Problem details —
Begin at the line containing "Task: Click the highest peak envelope point" and give again every line to the end of the records, exactly, without the pictures.

Data excerpts —

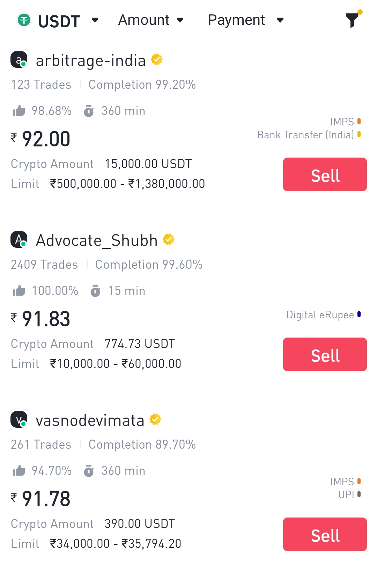The width and height of the screenshot is (377, 564).
Task: Click the Digital eRupee payment tag
Action: (320, 315)
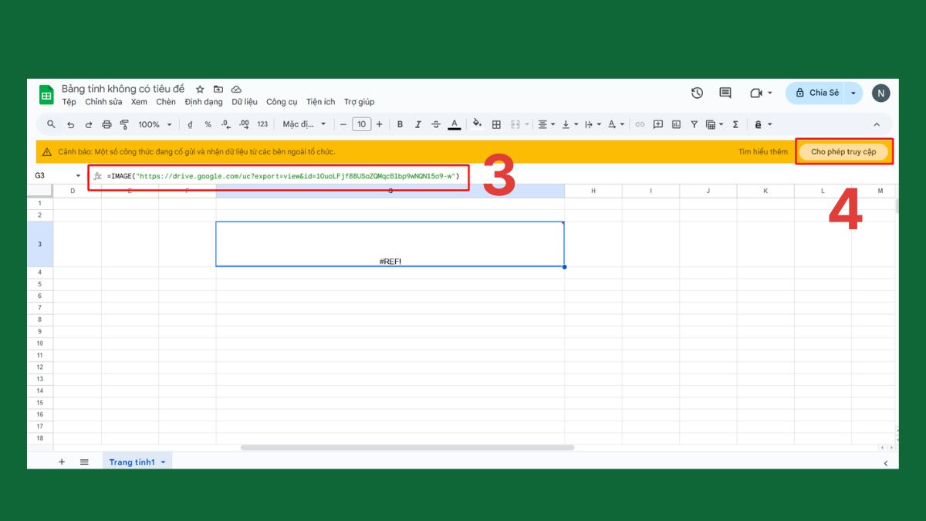Viewport: 926px width, 521px height.
Task: Insert a comment
Action: tap(657, 124)
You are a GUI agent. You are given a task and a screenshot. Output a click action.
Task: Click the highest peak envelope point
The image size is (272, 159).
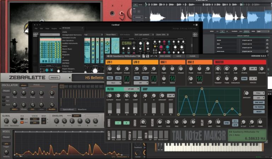(x=202, y=89)
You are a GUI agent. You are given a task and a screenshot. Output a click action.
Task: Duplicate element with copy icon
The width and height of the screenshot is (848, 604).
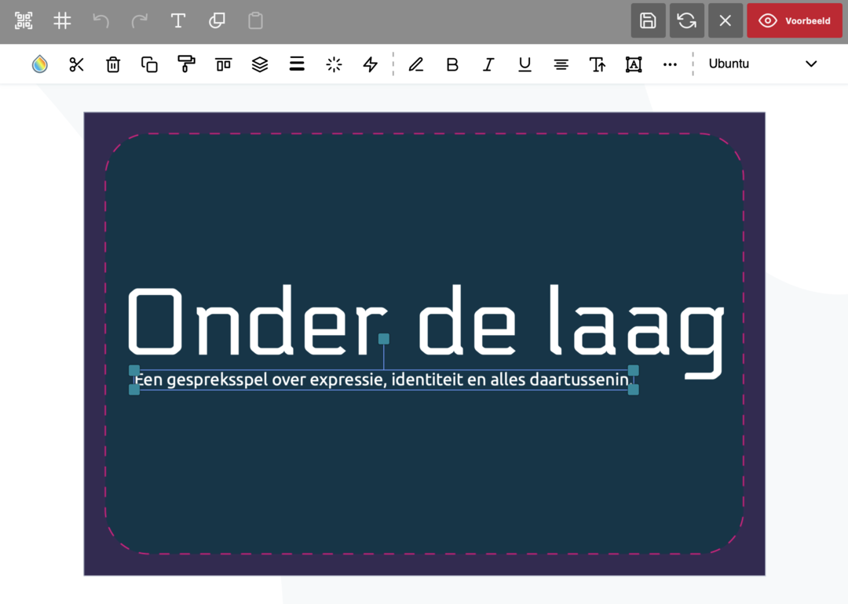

Exercise result —
Task: Click the highest peak envelope point
The image size is (272, 159).
(x=202, y=89)
You are a GUI agent. You are given a task and a screenshot. Output a click action.
Task: Duplicate element with copy icon
The width and height of the screenshot is (848, 604).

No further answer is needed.